Optimal zones for Portuguese grapevine varieties shift to the north
Climate change is expected to change the optimal zones for grape varieties. Grapes are expected to ripen earlier in warmer climates, but unbalanced ripening may lead to lower wine quality. Knowledge about how the spatial distribution of the optimal climatic zones for grapevine varieties may change under global warming helps the sector to adapt to future climates.
It is to be expected that current growing regions of varieties reflect their optimal climatic zones since growers have been selecting the varieties that best suit the regional climatic conditions. We can characterize climatic conditions at the zones of different varieties and see how locations with these conditions shift under future projections of climate change. This was done for 44 grapevine varieties in Portugal, the 11th highest wine-producing country in the world. Future projections highlight a warming and drying of the growing season in Portugal, accompanied by increases in the frequency of climate extremes.
Future optimal zones for Portuguese varieties in Europe have been assessed for the period 2041 – 2060, compared with 1950 – 2000, under a scenario of moderate and strong climate change. The future optimal zones are to the north of current zones for all grapevine varieties: both climate change scenarios project an extension of these optimal zones throughout Europe, up to France, Germany, Hungary, Croatia, Serbia, Romania, Poland and Ukraine, depending on the variety.
The northward shift may indicate that some regions in Portugal, especially the south, will no longer provide optimal climatic conditions for most current varieties. However, this may also provide an opportunity to select other international varieties, with higher thermal demands.

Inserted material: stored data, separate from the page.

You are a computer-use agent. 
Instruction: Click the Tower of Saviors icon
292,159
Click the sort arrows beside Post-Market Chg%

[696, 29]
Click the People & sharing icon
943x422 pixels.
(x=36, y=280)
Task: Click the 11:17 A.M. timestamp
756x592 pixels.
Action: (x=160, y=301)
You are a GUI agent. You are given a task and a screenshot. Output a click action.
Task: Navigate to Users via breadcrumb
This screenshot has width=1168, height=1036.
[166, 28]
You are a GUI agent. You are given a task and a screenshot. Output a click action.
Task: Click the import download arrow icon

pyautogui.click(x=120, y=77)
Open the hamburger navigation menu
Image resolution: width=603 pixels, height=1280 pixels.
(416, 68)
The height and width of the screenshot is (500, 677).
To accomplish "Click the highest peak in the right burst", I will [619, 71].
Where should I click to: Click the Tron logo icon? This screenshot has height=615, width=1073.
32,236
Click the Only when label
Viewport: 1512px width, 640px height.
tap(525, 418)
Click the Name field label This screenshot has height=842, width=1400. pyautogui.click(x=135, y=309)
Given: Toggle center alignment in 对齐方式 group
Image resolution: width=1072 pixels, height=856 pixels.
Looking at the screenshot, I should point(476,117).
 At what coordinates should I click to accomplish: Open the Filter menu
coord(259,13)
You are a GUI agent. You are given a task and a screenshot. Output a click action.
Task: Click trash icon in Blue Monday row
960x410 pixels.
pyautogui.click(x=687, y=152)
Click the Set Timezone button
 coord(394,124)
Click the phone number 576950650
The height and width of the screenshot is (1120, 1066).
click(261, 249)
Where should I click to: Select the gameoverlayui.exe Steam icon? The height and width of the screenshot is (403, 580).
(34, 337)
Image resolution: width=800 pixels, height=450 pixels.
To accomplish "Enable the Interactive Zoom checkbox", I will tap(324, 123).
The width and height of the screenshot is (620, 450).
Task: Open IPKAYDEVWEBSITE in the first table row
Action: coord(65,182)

These results show that one way to adapt to climate change is to select grapevine varieties that best fit projected future climate conditions in a certain area. There are many other measures growers can adopt to mitigate the negative impacts of climate change. As short-term measures, they can adjust pruning times and training systems, apply leaf sunscreens or vine shadings, implement controlled/deficit irrigation, cover cropping and tillage treatments. Numerous approaches could be used for long-term adaptations including improvements in rootstock and clonal selection, relocations to cooler areas, increasing soil depths and water holding capacities, and genetic breeding of new varieties.